_Aim of the exercise:_
Please return exactly the lines from the one containing "Site haritası (81, 1960)" through the end of the records, including both.

_Information:_
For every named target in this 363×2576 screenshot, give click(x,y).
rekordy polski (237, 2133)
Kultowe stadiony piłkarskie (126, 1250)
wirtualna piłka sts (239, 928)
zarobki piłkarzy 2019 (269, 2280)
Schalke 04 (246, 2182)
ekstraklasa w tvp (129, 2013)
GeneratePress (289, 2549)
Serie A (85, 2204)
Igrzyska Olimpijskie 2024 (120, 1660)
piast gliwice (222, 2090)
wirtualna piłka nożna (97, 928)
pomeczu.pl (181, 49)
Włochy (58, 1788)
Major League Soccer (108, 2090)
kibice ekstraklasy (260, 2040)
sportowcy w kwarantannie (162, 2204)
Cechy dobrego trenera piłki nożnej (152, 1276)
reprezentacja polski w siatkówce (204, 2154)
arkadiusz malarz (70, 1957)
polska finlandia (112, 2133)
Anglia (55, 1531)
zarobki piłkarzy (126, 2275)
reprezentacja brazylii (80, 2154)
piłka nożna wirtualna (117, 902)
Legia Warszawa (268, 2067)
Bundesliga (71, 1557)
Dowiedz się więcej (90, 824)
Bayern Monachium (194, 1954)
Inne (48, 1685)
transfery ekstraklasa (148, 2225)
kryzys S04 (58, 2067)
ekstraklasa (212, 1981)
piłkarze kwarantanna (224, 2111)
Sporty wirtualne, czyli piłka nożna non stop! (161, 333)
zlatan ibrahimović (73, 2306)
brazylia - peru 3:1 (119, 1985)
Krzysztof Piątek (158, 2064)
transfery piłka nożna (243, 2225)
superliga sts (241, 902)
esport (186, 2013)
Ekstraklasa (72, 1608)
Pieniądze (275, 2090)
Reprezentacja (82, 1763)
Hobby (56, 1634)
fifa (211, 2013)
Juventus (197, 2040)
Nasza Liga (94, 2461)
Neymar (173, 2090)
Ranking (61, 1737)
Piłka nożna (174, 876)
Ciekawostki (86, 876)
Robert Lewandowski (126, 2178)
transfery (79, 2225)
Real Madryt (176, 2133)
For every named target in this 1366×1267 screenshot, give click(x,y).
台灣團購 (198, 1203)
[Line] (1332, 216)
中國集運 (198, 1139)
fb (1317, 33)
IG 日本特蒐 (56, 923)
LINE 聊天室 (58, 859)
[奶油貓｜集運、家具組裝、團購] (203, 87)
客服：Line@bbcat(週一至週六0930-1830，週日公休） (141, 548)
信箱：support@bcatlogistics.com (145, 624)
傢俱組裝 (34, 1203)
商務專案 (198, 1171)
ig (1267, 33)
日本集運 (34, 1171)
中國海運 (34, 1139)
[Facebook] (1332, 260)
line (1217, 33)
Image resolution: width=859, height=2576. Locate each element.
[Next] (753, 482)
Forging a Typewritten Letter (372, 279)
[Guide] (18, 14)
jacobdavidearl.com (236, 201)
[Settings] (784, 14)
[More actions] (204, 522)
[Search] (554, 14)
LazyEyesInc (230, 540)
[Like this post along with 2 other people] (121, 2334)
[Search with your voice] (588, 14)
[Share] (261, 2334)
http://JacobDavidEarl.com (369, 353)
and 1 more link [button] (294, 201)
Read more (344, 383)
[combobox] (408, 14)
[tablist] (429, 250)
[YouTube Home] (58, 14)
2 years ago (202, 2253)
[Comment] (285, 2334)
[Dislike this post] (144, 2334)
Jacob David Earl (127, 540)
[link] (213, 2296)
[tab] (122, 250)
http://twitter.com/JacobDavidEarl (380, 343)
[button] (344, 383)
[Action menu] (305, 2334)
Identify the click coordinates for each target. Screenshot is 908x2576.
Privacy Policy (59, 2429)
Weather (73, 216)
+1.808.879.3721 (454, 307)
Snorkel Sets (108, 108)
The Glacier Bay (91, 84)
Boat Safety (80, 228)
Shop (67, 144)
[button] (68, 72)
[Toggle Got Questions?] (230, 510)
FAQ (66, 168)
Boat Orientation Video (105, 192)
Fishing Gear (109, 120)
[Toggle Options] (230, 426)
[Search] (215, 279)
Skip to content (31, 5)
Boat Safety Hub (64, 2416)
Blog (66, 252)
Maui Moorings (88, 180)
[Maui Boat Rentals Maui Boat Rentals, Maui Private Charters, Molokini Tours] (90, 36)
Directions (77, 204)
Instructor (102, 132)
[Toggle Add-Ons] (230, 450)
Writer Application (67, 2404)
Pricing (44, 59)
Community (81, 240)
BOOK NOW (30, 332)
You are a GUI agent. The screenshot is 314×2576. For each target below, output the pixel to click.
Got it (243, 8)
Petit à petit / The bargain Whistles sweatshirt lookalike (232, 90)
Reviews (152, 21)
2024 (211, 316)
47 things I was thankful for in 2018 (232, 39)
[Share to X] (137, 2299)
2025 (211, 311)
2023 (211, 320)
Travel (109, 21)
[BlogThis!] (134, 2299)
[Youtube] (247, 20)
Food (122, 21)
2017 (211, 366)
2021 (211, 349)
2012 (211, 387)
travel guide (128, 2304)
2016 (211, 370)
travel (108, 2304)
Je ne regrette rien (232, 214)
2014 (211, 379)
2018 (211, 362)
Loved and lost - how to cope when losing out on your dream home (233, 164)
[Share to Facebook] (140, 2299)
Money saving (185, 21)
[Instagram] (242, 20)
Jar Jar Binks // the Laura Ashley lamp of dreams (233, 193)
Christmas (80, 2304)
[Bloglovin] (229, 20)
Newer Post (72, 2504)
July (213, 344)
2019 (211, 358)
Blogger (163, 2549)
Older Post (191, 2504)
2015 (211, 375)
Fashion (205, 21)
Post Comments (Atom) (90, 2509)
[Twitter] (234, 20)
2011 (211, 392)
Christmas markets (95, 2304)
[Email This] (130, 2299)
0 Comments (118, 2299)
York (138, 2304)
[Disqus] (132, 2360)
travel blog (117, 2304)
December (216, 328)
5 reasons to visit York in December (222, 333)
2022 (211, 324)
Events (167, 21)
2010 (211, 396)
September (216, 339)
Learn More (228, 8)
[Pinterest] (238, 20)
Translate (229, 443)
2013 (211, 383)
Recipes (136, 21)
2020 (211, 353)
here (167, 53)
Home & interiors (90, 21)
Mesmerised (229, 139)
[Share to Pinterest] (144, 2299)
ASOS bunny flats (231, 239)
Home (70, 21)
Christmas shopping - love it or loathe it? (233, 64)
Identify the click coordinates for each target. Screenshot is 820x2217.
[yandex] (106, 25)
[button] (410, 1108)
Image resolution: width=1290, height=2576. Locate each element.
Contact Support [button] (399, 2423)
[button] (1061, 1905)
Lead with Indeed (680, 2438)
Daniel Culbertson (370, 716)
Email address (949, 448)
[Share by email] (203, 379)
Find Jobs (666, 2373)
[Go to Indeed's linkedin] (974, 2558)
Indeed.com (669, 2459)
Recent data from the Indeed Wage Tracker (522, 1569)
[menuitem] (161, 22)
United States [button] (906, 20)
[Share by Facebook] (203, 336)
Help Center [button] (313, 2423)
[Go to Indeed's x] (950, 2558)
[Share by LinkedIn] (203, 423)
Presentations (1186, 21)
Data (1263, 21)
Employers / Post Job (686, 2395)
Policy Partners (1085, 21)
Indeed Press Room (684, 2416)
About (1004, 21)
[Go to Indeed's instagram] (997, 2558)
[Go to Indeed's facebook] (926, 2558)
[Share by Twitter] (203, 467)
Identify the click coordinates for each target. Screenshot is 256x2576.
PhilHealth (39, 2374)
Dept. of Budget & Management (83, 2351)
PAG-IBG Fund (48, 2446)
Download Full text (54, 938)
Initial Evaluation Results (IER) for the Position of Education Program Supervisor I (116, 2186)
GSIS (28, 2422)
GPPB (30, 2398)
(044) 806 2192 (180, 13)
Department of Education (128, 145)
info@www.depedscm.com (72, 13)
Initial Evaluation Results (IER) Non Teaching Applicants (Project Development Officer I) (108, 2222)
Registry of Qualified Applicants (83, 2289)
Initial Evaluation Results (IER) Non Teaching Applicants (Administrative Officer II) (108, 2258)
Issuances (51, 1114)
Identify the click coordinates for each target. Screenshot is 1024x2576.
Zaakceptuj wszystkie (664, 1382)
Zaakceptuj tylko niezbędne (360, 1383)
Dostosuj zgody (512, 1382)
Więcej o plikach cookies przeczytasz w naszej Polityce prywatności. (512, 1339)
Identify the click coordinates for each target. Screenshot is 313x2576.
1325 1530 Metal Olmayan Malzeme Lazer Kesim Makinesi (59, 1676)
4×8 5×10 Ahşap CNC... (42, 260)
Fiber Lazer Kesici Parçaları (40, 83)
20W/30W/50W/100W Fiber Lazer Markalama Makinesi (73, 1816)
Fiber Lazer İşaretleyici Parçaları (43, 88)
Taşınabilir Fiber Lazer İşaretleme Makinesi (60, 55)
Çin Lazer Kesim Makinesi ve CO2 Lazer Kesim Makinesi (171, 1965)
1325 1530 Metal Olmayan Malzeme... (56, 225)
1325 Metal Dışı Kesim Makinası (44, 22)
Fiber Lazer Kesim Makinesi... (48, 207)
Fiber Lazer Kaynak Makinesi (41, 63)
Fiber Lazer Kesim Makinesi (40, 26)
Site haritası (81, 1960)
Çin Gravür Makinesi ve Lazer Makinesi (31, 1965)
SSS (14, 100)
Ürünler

_Output of the exercise:_
Site haritası (81, 1960)
Çin Gravür Makinesi ve Lazer Makinesi (31, 1965)
SSS (14, 100)
Ürünler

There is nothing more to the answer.